A TensorFlow Hub module is imported into a TensorFlow program by
creating a Module
object from a string with its URL or filesystem path,
such as:
m = hub.Module("path/to/a/module_dir")
This adds the module's variables to the current TensorFlow graph. Running their initializers will read their pre-trained values from disk. Likewise, tables and other state is added to the graph.
When creating a module from a URL, the module content is downloaded
and cached in the local system temporary directory. The location where
modules are cached can be overridden using TFHUB_CACHE_DIR
environment
variable.
For example, setting TFHUB_CACHE_DIR
to /my_module_cache
:
$ export TFHUB_CACHE_DIR=/my_module_cache
and then creating a module from a URL:
m = hub.Module("https://storage.googleapis.com/tfhub-test-modules/google/half-plus-two/1.tar.gz")

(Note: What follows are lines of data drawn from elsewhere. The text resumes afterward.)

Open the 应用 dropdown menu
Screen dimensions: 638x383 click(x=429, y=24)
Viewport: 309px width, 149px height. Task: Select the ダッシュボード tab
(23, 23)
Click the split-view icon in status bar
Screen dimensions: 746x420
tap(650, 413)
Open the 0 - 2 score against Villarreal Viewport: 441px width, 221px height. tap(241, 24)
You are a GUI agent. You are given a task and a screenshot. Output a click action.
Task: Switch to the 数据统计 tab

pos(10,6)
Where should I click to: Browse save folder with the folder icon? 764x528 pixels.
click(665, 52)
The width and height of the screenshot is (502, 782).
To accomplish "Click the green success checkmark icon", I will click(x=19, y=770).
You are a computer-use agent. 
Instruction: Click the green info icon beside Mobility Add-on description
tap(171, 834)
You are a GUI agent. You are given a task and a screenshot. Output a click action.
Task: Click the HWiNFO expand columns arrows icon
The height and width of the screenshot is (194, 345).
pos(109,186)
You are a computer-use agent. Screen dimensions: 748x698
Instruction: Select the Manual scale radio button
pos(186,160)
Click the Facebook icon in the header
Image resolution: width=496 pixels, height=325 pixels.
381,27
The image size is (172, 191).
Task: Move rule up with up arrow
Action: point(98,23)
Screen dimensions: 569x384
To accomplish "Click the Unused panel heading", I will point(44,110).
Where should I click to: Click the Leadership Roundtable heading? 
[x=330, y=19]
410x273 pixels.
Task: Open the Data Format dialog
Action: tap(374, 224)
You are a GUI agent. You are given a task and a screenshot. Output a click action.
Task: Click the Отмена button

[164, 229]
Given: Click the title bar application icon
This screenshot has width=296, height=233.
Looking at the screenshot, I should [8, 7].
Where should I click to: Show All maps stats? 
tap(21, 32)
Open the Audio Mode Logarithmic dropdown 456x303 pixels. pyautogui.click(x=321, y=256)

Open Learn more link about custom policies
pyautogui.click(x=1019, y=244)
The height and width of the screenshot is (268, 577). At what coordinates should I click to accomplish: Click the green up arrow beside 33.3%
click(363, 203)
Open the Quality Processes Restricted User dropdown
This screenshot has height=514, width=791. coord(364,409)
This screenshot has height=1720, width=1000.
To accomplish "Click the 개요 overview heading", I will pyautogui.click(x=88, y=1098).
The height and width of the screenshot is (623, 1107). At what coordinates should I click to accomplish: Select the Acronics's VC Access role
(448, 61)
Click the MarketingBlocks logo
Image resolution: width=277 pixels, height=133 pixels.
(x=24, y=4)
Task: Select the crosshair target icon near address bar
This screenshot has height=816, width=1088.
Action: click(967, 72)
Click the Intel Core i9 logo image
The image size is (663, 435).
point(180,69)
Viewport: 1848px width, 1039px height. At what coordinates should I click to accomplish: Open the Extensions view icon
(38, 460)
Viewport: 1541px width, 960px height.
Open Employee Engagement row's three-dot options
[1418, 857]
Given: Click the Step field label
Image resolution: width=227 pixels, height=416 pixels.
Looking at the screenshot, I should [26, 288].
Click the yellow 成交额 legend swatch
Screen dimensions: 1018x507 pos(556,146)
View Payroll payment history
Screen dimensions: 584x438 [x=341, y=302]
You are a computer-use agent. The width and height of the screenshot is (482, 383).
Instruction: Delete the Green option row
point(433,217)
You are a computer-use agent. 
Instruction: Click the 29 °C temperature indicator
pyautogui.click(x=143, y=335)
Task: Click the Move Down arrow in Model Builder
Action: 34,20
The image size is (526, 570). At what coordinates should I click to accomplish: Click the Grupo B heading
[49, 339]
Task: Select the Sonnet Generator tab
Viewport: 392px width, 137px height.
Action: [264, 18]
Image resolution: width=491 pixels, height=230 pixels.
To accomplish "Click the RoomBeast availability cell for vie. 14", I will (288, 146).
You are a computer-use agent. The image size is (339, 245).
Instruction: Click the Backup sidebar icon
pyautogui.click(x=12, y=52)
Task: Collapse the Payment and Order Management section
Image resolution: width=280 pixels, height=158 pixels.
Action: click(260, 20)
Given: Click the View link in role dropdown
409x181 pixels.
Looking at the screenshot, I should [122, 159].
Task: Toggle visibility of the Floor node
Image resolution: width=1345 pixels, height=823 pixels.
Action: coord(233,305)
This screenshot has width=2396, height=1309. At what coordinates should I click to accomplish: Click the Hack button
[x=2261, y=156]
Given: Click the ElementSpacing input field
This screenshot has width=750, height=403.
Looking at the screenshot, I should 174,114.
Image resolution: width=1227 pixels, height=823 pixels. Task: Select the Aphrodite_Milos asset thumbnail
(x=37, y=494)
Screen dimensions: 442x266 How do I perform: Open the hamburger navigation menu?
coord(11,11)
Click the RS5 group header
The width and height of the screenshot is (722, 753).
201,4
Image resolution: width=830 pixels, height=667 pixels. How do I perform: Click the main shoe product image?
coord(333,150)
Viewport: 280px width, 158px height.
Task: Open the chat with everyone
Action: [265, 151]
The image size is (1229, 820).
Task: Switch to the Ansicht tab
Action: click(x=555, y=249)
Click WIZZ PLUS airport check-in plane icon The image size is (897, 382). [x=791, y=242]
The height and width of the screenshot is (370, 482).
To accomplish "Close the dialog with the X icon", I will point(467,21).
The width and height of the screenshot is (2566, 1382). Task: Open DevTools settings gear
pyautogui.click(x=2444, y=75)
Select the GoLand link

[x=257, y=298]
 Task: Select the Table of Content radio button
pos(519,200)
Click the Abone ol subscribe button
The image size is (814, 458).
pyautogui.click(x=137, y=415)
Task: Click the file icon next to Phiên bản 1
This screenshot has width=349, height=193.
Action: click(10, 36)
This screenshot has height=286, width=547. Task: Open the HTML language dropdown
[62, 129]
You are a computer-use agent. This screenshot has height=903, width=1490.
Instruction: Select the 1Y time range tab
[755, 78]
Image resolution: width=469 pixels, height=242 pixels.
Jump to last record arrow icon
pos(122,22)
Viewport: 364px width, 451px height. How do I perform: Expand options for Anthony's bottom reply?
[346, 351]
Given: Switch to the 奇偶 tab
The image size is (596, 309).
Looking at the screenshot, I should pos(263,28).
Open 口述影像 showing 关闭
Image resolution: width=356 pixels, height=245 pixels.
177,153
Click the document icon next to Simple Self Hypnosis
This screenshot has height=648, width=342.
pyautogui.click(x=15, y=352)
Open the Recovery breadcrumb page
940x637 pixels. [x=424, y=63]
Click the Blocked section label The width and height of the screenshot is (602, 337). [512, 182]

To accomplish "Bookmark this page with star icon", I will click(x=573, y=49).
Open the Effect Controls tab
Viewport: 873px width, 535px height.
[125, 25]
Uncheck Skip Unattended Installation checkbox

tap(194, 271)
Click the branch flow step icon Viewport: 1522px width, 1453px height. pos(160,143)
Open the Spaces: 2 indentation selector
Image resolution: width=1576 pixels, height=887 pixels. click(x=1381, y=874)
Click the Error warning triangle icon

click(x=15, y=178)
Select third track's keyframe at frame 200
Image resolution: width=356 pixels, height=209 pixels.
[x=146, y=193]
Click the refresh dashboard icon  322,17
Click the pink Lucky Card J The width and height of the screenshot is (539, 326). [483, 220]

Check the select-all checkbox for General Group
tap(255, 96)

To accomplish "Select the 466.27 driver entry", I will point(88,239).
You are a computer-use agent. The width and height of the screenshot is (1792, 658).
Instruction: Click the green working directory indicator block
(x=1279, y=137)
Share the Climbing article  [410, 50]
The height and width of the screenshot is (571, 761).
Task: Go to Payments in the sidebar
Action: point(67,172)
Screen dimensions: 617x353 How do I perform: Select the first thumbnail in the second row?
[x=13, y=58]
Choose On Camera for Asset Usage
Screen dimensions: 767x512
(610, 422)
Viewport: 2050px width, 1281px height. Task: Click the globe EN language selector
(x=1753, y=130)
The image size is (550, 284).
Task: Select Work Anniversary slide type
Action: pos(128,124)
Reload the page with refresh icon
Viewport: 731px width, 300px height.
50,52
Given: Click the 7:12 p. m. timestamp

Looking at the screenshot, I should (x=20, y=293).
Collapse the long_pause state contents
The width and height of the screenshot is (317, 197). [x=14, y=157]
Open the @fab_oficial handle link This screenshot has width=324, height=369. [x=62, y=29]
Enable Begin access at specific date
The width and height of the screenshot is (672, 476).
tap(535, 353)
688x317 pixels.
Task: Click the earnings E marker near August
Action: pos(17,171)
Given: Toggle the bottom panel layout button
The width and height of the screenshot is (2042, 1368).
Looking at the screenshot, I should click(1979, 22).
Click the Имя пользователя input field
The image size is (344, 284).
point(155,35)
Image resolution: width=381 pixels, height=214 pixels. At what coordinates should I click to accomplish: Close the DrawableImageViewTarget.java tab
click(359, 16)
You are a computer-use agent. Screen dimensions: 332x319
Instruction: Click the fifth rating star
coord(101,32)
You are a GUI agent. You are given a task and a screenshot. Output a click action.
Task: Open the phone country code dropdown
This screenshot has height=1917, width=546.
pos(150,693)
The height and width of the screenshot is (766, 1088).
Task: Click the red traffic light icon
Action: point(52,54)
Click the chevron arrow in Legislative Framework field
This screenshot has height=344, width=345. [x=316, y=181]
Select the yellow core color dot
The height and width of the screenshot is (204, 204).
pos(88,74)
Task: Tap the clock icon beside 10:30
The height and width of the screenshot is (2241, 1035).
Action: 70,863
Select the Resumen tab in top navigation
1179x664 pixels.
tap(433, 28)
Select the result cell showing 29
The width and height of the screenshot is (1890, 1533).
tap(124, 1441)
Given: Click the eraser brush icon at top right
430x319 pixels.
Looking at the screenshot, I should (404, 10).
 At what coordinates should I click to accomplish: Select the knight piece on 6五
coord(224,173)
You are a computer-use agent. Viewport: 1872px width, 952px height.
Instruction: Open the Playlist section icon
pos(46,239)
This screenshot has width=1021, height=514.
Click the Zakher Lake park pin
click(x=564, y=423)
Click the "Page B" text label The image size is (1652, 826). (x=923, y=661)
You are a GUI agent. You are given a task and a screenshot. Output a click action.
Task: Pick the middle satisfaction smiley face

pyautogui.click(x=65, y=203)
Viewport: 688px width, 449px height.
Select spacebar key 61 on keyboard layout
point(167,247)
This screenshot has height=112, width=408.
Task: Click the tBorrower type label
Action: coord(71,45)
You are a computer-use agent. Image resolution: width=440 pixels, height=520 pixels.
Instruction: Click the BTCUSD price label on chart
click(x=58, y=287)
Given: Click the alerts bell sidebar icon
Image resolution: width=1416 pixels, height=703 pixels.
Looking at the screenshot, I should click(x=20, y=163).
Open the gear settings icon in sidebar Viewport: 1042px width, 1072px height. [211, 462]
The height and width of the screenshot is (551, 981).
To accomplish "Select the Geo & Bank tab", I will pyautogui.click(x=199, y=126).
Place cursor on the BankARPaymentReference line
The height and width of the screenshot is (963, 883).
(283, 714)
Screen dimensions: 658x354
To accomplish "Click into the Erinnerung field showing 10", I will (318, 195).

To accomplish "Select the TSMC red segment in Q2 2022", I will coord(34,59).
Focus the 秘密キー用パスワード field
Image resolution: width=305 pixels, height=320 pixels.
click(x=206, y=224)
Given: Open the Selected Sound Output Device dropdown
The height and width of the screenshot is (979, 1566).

results in downloading the unpacked version of the module in
/my_module_cache
.
Once instantiated, a module m
can be called zero or more times like a Python
function from tensor inputs to tensor outputs:
y = m(x)
Each such call adds operations to the current TensorFlow graph to compute
y
from x
. If this involves variables with trained weights, these are
shared between all applications.
Modules can define multiple named signatures in order to allow being applied
in more than one way. A module's documentation should describe the available
signatures. The call above applies the signature named "default"
. Other
signature names can be specified with the optional signature=
argument.
If a signature has multiple inputs, they must be passed as a dict,
with the keys defined by the signature. Likewise, if a signature has
multiple outputs, these can be retrieved as a dict by passing as_dict=True
,
under the keys defined by the signature. (The key "default"
is for the
single output returned if as_dict=False
.)
So the most general form of applying a Module looks like:
outputs = m(dict(apples=x1, oranges=x2), signature="my_method", as_dict=True)
y1 = outputs["cats"]
y2 = outputs["dogs"]
A caller must supply all inputs defined by a signature, but there is no
requirement to use all of a module's outputs.
TensorFlow will run only those parts of the module that end up
as dependencies of a target in tf.Session.run()
. Indeed, module publishers may
choose to provide various outputs for advanced uses (like activations of
intermediate layers) along with the main outputs. Module consumers should
handle additional outputs gracefully.